Rene Girard, a tremendous and eclectic intellect, was not a Christian when working on his first book as a lecturer at John Hopkins, but it was through his literary studies that he came to a faith in Christ. The following is an excerpt from this first book, Deceit, Desire and the Novel, with a few of my comments interspersed.
"All types of structural thinking assume that human reality is intelligeible; it is a logos and, as such, it is an incipient logic, or it degrades itself into a logic."
[Girard is saying this in the context of a discussion of triangular desire, which is basically envy. It is different than the less complex desire between an subject and object. The envier surrenders the individual's "fundamental prerogative", the choice of the object of his own desire. Instead the desire for an object is mediated by another who's desire for the object they imitate. Thus the desire has become triangular and "structural."]
"It can thus be systematized, at least up to a point, however unsystematic, irrational, and chaotic it may aoppear even to those who operate the system. A basic contention of this essay is that the great writers apprehend intuitively and concretely, through the medium of their art, if not formally, the system in which they were first imprisoned together with their contemporaries."
[This reminds me of Plato's account of Socrates testing the wisdom of the poets and finding that they apprehended intuitively things that they were not able to explain but only represent in their verse, but they thought they knew more than they did about the things they intuitively felt through their verse.

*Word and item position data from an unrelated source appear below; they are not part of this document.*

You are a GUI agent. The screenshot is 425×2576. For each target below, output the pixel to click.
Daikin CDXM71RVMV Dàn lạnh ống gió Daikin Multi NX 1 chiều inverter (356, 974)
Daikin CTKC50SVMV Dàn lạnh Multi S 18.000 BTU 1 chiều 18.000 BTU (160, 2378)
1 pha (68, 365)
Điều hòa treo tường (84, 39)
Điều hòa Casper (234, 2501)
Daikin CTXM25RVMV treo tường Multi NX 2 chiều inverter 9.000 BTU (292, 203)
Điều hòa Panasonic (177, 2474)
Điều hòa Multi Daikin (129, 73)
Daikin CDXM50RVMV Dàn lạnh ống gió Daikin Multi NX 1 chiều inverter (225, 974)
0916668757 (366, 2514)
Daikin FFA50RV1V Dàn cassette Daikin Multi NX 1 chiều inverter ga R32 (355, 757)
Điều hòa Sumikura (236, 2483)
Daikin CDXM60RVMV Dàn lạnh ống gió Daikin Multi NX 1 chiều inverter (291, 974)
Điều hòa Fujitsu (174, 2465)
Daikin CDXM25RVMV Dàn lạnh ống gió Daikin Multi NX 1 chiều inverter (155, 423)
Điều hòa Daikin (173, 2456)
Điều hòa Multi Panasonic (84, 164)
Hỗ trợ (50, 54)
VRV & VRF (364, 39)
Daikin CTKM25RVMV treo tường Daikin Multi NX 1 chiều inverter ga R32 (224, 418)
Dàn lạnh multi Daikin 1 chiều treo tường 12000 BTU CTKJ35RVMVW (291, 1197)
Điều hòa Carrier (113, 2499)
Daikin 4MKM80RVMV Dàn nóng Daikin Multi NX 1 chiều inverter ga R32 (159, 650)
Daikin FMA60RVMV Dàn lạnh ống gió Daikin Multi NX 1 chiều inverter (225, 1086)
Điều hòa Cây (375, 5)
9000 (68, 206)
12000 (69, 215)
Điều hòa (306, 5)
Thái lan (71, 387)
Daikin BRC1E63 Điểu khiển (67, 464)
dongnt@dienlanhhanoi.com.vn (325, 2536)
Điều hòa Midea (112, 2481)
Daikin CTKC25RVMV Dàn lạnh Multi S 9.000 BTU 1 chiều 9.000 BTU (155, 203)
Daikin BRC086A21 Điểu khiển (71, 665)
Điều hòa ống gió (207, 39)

Socrates came to the conclusion that he would rather be ignorant of what they knew and know that he didn't know than to know what they knew and think that he knew more than that when he did not.
But also Girard's point about the artists' imprisonment with contemporaries and an implied degree of transcendance from this imprisonment by the artists in their intuitive correspondence and apprehension of logos, the feeding on logos, the Lord's supper of knowledge, is more of a positive affirmation than Socrates seems to give].
Now here it is, Girard's bold statement of the goal of literary criticism, having laid some preliminary explanation:
"Literary interpretation must be systematic because it is the continuation of literature. It should formalize implicit or already half-explicit systems. To maintain that criticism will never be systematic is to maintain that it will never be real knowledge. The value of critical thought depends not on how cleverly it manages to diguise its own systematic nature or on how much fundamental issues it manages to shirk or to dissolve but on how much literary substance it really embraces, comprehends, and makes articulate. The goal may be too ambitious but it is not outside the scope of literary cristicism. It is the very essence of literary criticism. Failure to reach it should be condemned, but not the attempt. Everything else has already been done."